Dieser Kritikerpreis brachte ihm ein Stipendium in Paris ein und er konnte bei Nadia Boulanger Komposition studieren. Beim Vorspiel verschwieg er, dass er in den Bordellen und Kabaretts von Buenos Aires Tango gespielt hatte, denn zu jener Zeit hatte der Tango Argentino in seiner Heimat einen schlechten Ruf. In Europa hingegen wurde er gefeiert. Boulanger sah sich seine Partituren genau durch und entdeckte Einflüsse europäischer Komponisten wie Ravel, Strawinsky, Bartók und Hindemith, vermisste allerdings eine persönliche Handschrift. Erst auf ihre Aufforderung hin spielte Piazzolla am Klavier einen Tango und wurde von Boulanger bestärkt, sich dieser Musik zu widmen, das sei der „echte Piazzolla“.
1955 kehrte Piazzolla mit neuem Selbstbewusstsein nach Argentinien zurück und gründete das Octeto Buenos Aires, bestehend aus zwei Bandoneons, zwei Violinen und jeweils einem Bass, Violoncello, Klavier und elektrischer Gitarre. Die Geburtsstunde des „Tango Nuevo“. Viele Argentinos waren von seinen damaligen Schöpfungen nicht begeistert. Ganz im Gegenteil: Traditionalisten verfolgten ihn und seine Familie sogar auf der Straße. Er ließ sich von dieser Ablehnung nicht beirren, sondern komponierte, arrangierte und konzertierte zu unserem Glück fleißig weiter. Piazzolla komponierte insgesamt über 300 Tangos, schrieb die Musik für fast 50 Filme und spielte rund 40 Schallplatten ein. Auch eine „Tango-Operita“ schrieb er, Maria de Buenos Aires. Eines seiner berührenden und bekanntesten Werke ist „Adios Nonino“, dass er 1959 anlässlich des Todes seines Vaters in kürzester Zeit schrieb.

• _Inhalt der Daten_
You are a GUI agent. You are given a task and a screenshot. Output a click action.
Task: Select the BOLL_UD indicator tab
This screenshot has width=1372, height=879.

• _Aufgabenstellung_
Führen Sie den Text über Piazzolla im Anschluss an seinen letzten Satz weiter. Für die Bearbeitung werden die Daten nicht benötigt.

• _Ergebnis der Aufgabe_
Piazzolla war vielfältig interessiert und befasste sich mit den literarischen Werken von Jorge Luis Borges und Horacio Ferrer. Letzterer schrieb das Libretto, auf dessen Basis er 1969 das Musikalische Drama mit Ballett Los amantes de Buenos Aires schrieb. Er initiierte auch genreüberschreitende Projekte, die Jazz, Tanz und Regie vereinigten. 1975 gründete er sein letztes Ensemble, das Octeto Electrónico, bei dem auch sein Sohn Daniel mitspielte.
Die Idee der ständigen Weiterentwicklung zeigt sich auch in immer wieder neuen Arrangements seiner Werke für unterschiedliche Besetzungen oder Anlässe. Seine live Konzerte waren legendär. Aufgrund der individuellen Improvisationen war jedes Konzert ein Unikat. Es lohnt sich, YouTube nach Konzertmitschnitten zu durchstöbern und eine etwaige schlechte Bildqualität in Kauf zu nehmen.
Während eines Paris-Aufenthaltes 1990 hatte er einen Schlaganfall und konnte als Folge davon nicht mehr komponieren oder auftreten. Er verstarb im Juli 1992 in Buenos Aires.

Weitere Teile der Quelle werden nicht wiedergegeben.